The editor of "Newsweek" magazine's international edition, Fareed Zakaria, writes that there are already some hopeful signs for Afghanistan's future. "So far there have been very few reprisals by the victors -- a marked shift in behavior. The neighboring powers [are] not competing to destabilize the country, as they did in the past, but working to stabilize it. Perhaps most significant, the generation of Afghans who thrived on the feuds of the civil war are being replaced by a younger wave of leaders who want to build a modern country. Rapacious warlords like Abdul Rashid Dostum may represent the past, and moderate, modern men like the interim president, Hamid Karzai, the future."

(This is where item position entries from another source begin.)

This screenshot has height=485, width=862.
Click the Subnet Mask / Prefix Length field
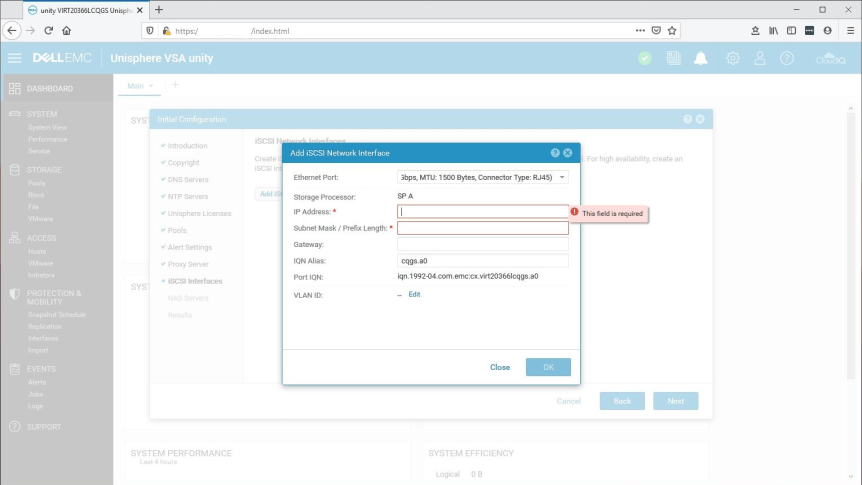click(x=482, y=228)
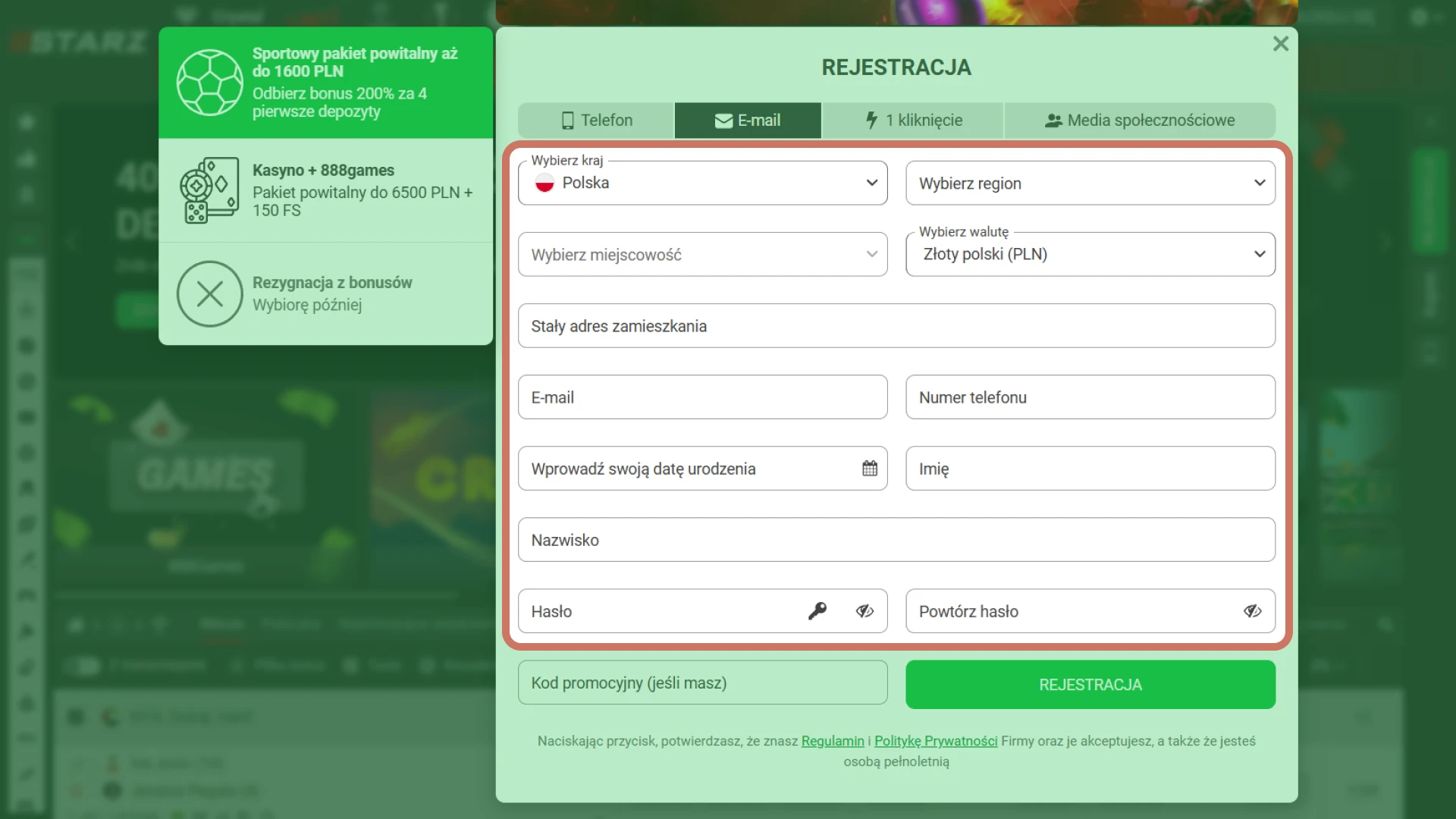The height and width of the screenshot is (819, 1456).
Task: Expand the Wybierz region dropdown
Action: pos(1090,183)
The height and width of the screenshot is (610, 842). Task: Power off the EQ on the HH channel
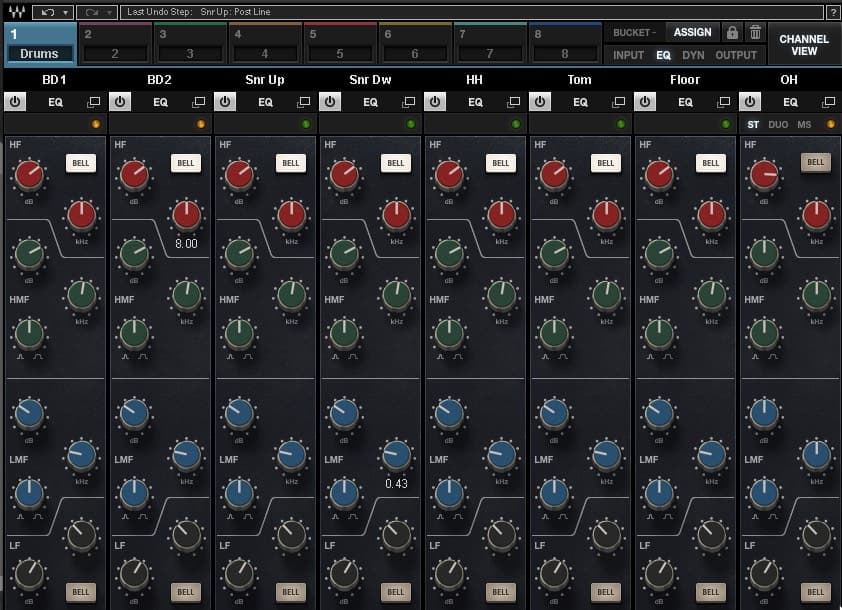(x=435, y=101)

"But first you need peace," says Zakaria. "The chief lesson that the international community has learned over the last decade is that when a country is still plagued by problems of basic [security], peacekeeping and reconstruction are impossible. The other important lesson is that the United Nations cannot provide this security. It must come from the major powers."

Thus, he says, the most urgent priority in Afghanistan "is a strong, multinational force that will bring security and stability to Kabul." Beyond this, "security must come from agreements between the Afghan warlords." This "will be a test of their desire for peace," says Zakaria, and all international aid "should hinge on their maintaining peace and security in their regions."